SEG — the default route

Smart Export Guarantee is the regulated mechanism that pays solar generators for electricity exported to the grid. Rates in 2026 typically 4-15p/kWh depending on licensee. SEG is:

  • Simple — single contract with a licensed supplier
  • Stable — fixed rate (Outgoing Fixed) or half-hourly variable (Outgoing Agile)
  • Low admin — typically monthly automated payments
  • Universal — every solar install up to 5 MW is eligible

For FE colleges at typical 200-500 kW installs with 55-70% self-consumption, export value via SEG is typically £2,000-£4,000/year — meaningful but secondary to self-consumption value.

Wholesale market trading — when it pays off

Above 500 kW total export volume, wholesale market participation becomes worth exploring. Wholesale export means selling generation into the UK day-ahead and intraday markets via:

  • Direct PPA with a licensed supplier acting as aggregator
  • Flexibility platform (Octopus Outgoing Agile is a hybrid; specialist platforms like Limejump, Habitat Energy, KiWi Power offer wholesale-linked products)
  • Combined SEG + wholesale structures where the generator takes SEG floor + wholesale upside

Typical wholesale uplift over SEG:

  • 2024-25: 35-65% uplift average
  • 2026 (high gas price volatility): 50-80% uplift typical
  • Long-term forecast: 30-50% sustainable uplift

Wholesale trading requires:

  • Half-hourly metering (most modern FE installs have this)
  • Settlement Class 1, 2, 3 or 4 metering registration
  • Supplier or aggregator contract typically 1-3 year term
  • Some commitment to generation forecasting accuracy (penalties for substantial under/over-delivery)

The 500 kW threshold

The threshold for wholesale viability is approximately 500 kW total installed PV — and only where export is meaningful (i.e. self-consumption is below 75%).

Below 500 kW:

  • Wholesale admin overhead exceeds the rate uplift
  • Aggregator minimum contract sizes typically don’t accept smaller volumes
  • SEG simplicity wins

Above 500 kW (and especially above 1 MW for group corps):

  • Wholesale admin scales sub-linearly
  • Aggregators eager for volume
  • Rate uplift can deliver £8,000-£40,000+/year of additional export value

Land-based colleges — special consideration

Land-based colleges often have substantial export despite high baseload, because their PV systems are very large (1-2 MW typical for Hartpury / Reaseheath / Sparsholt scale). For these colleges:

  • PV self-consumed: 75-80% of generation
  • Export to grid: 20-25% of 1-2 MW generation = 200-500 MWh/year typical

At 200-500 MWh/year export, wholesale market trading delivers meaningful uplift over SEG. Several UK land-based colleges have moved to wholesale-linked export contracts in 2024-26.

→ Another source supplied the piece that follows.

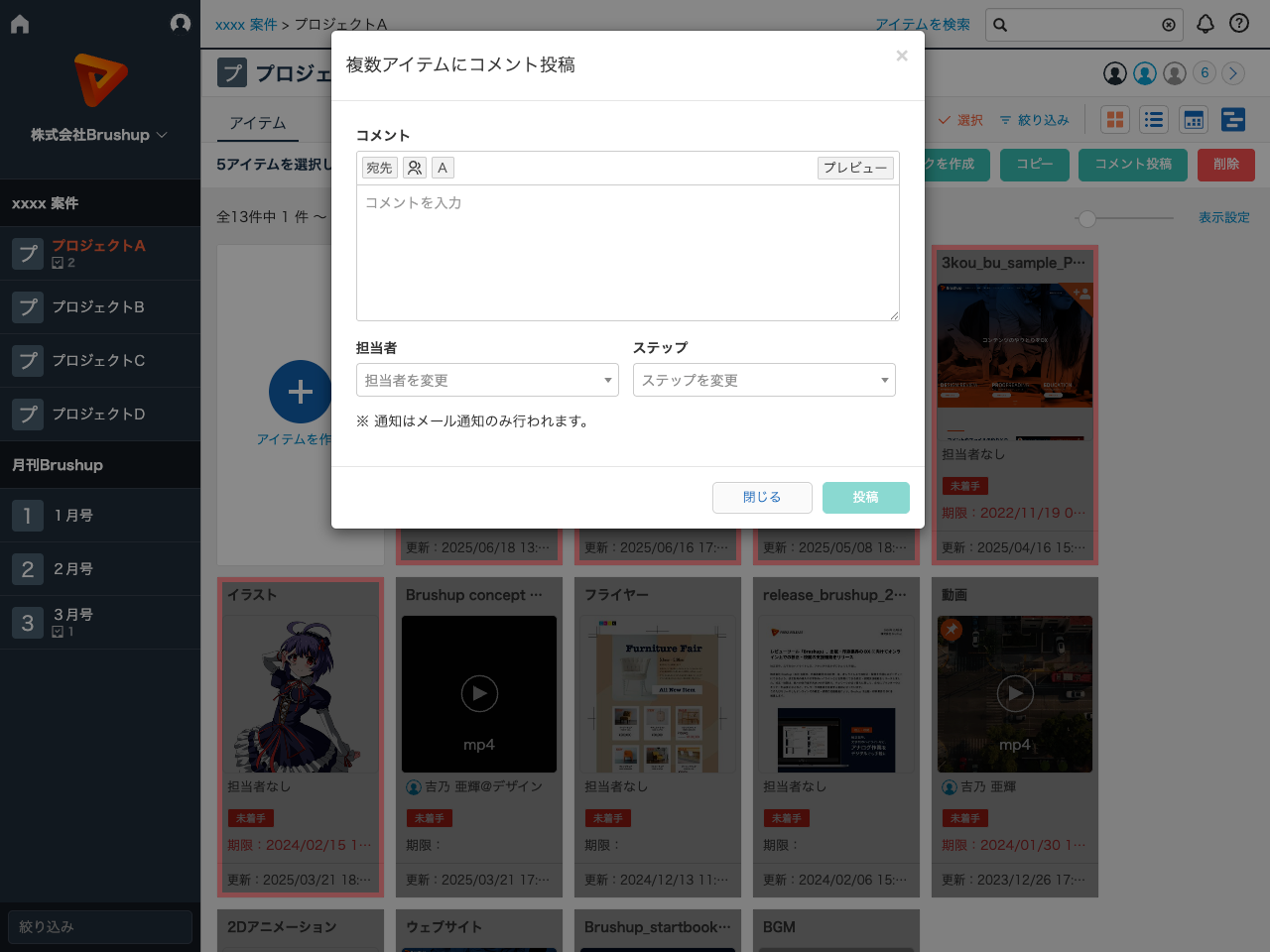Open help via the question mark icon
Image resolution: width=1270 pixels, height=952 pixels.
point(1239,24)
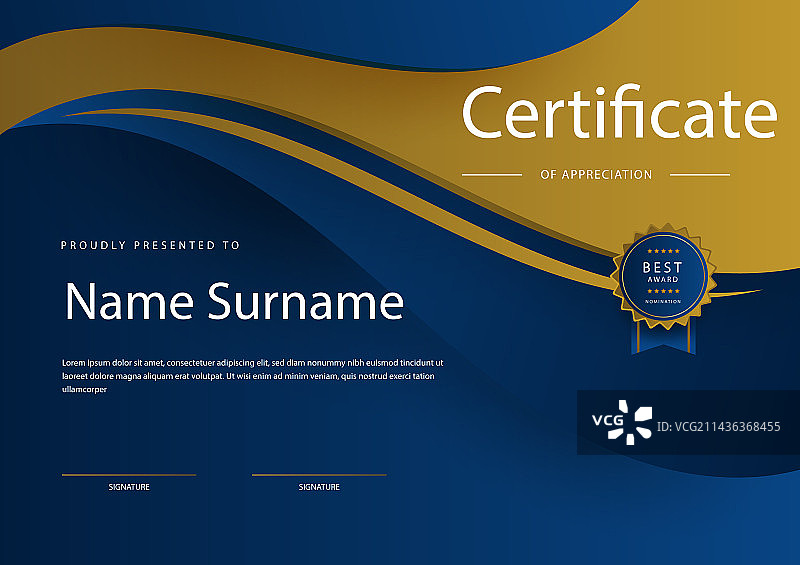Click the top row of stars in the badge

[662, 251]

Combined PPA + SEG structures

Some suppliers offer hybrid structures:

  • SEG floor — guaranteed minimum rate (typically 8-12p/kWh)
  • Wholesale upside — when day-ahead/intraday market clears above the floor, generator receives the higher price
  • Settlement period — typically monthly true-up

This structure removes downside risk while capturing upside. Often the right structure for 500 kW-1 MW colleges considering wholesale.

Capacity Market and grid services revenue

Beyond export trading, batteries can participate in:

  • Capacity Market — annual commitment-based payments for confirmed availability, typically £30-£60 per kW per year
  • Demand Flexibility Service (DFS) — National Grid ESO pays for confirmed demand reduction during stress events, £8-£25 per event
  • Frequency Response (DC/DM/DR) — sub-second response services for batteries, complex technical requirements
  • Balancing Mechanism — direct participation in real-time balancing, requires significant scale

These services sit alongside SEG/wholesale and can add £30-£80/year per kW of battery capacity for participating sites.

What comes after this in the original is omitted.